GIVEN PROBLEM: Turn the material below into a Markdown table with two columns, Row and Line. Each non-blank line gets its own row and a number, and blank lines are left out.

## START

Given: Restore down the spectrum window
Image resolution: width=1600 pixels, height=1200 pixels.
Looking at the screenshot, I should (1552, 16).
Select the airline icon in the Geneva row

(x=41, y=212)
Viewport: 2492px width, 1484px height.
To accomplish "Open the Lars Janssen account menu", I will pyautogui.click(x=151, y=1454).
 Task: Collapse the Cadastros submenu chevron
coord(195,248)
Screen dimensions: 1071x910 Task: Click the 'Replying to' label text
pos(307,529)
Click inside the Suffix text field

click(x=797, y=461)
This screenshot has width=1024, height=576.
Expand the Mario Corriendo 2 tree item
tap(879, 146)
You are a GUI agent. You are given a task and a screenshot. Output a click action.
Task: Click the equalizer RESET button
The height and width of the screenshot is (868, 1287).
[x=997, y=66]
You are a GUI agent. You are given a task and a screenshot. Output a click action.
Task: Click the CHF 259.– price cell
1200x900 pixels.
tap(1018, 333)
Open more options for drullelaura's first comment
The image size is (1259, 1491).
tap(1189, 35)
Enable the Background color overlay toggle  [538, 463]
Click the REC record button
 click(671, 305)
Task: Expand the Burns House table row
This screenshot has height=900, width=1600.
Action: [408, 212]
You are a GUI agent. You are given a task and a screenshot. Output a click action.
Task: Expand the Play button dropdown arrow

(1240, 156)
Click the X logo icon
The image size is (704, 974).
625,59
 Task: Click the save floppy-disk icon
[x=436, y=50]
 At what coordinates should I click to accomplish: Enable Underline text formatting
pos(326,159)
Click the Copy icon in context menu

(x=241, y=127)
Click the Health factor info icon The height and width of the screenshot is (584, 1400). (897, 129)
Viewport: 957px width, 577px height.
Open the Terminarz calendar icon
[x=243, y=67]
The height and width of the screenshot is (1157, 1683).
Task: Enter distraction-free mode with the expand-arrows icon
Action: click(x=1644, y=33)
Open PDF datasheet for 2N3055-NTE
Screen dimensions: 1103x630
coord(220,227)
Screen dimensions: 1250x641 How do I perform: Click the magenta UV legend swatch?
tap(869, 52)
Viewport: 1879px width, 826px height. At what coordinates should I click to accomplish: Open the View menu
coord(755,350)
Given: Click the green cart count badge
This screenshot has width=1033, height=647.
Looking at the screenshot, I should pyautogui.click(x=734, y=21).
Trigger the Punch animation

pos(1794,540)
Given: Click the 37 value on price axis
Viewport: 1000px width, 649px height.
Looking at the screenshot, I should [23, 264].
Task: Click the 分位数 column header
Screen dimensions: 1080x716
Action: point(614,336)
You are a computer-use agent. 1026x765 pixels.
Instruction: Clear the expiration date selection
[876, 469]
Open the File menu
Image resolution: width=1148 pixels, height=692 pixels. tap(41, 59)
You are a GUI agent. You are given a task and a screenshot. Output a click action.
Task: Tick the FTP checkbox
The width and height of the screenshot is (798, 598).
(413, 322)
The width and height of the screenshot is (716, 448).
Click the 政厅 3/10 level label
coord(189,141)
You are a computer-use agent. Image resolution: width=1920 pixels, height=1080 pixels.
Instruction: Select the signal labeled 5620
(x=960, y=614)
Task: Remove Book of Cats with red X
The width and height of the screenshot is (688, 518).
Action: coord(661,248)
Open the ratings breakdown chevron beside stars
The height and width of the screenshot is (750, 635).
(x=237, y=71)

## END

THE OUTPUT:
| Row | Line |
|---|---|
| 1 | Given: Restore down the spectrum window |
| 2 | Image resolution: width=1600 pixels, height=1200 pixels. |
| 3 | Looking at the screenshot, I should (1552, 16). |
| 4 | Select the airline icon in the Geneva row |
| 5 | (x=41, y=212) |
| 6 | Viewport: 2492px width, 1484px height. |
| 7 | To accomplish "Open the Lars Janssen account menu", I will pyautogui.click(x=151, y=1454). |
| 8 |  Task: Collapse the Cadastros submenu chevron |
| 9 | coord(195,248) |
| 10 | Screen dimensions: 1071x910 Task: Click the 'Replying to' label text |
| 11 | pos(307,529) |
| 12 | Click inside the Suffix text field |
| 13 | click(x=797, y=461) |
| 14 | This screenshot has width=1024, height=576. |
| 15 | Expand the Mario Corriendo 2 tree item |
| 16 | tap(879, 146) |
| 17 | You are a GUI agent. You are given a task and a screenshot. Output a click action. |
| 18 | Task: Click the equalizer RESET button |
| 19 | The height and width of the screenshot is (868, 1287). |
| 20 | [x=997, y=66] |
| 21 | You are a GUI agent. You are given a task and a screenshot. Output a click action. |
| 22 | Task: Click the CHF 259.– price cell |
| 23 | 1200x900 pixels. |
| 24 | tap(1018, 333) |
| 25 | Open more options for drullelaura's first comment |
| 26 | The image size is (1259, 1491). |
| 27 | tap(1189, 35) |
| 28 | Enable the Background color overlay toggle  [538, 463] |
| 29 | Click the REC record button |
| 30 |  click(671, 305) |
| 31 | Task: Expand the Burns House table row |
| 32 | This screenshot has height=900, width=1600. |
| 33 | Action: [408, 212] |
| 34 | You are a GUI agent. You are given a task and a screenshot. Output a click action. |
| 35 | Task: Expand the Play button dropdown arrow |
| 36 | (1240, 156) |
| 37 | Click the X logo icon |
| 38 | The image size is (704, 974). |
| 39 | 625,59 |
| 40 |  Task: Click the save floppy-disk icon |
| 41 | [x=436, y=50] |
| 42 |  At what coordinates should I click to accomplish: Enable Underline text formatting |
| 43 | pos(326,159) |
| 44 | Click the Copy icon in context menu |
| 45 | (x=241, y=127) |
| 46 | Click the Health factor info icon The height and width of the screenshot is (584, 1400). (897, 129) |
| 47 | Viewport: 957px width, 577px height. |
| 48 | Open the Terminarz calendar icon |
| 49 | [x=243, y=67] |
| 50 | The height and width of the screenshot is (1157, 1683). |
| 51 | Task: Enter distraction-free mode with the expand-arrows icon |
| 52 | Action: click(x=1644, y=33) |
| 53 | Open PDF datasheet for 2N3055-NTE |
| 54 | Screen dimensions: 1103x630 |
| 55 | coord(220,227) |
| 56 | Screen dimensions: 1250x641 How do I perform: Click the magenta UV legend swatch? |
| 57 | tap(869, 52) |
| 58 | Viewport: 1879px width, 826px height. At what coordinates should I click to accomplish: Open the View menu |
| 59 | coord(755,350) |
| 60 | Given: Click the green cart count badge |
| 61 | This screenshot has width=1033, height=647. |
| 62 | Looking at the screenshot, I should pyautogui.click(x=734, y=21). |
| 63 | Trigger the Punch animation |
| 64 | pos(1794,540) |
| 65 | Given: Click the 37 value on price axis |
| 66 | Viewport: 1000px width, 649px height. |
| 67 | Looking at the screenshot, I should [23, 264]. |
| 68 | Task: Click the 分位数 column header |
| 69 | Screen dimensions: 1080x716 |
| 70 | Action: point(614,336) |
| 71 | You are a computer-use agent. 1026x765 pixels. |
| 72 | Instruction: Clear the expiration date selection |
| 73 | [876, 469] |
| 74 | Open the File menu |
| 75 | Image resolution: width=1148 pixels, height=692 pixels. tap(41, 59) |
| 76 | You are a GUI agent. You are given a task and a screenshot. Output a click action. |
| 77 | Task: Tick the FTP checkbox |
| 78 | The width and height of the screenshot is (798, 598). |
| 79 | (413, 322) |
| 80 | The width and height of the screenshot is (716, 448). |
| 81 | Click the 政厅 3/10 level label |
| 82 | coord(189,141) |
| 83 | You are a computer-use agent. Image resolution: width=1920 pixels, height=1080 pixels. |
| 84 | Instruction: Select the signal labeled 5620 |
| 85 | (x=960, y=614) |
| 86 | Task: Remove Book of Cats with red X |
| 87 | The width and height of the screenshot is (688, 518). |
| 88 | Action: coord(661,248) |
| 89 | Open the ratings breakdown chevron beside stars |
| 90 | The height and width of the screenshot is (750, 635). |
| 91 | (x=237, y=71) |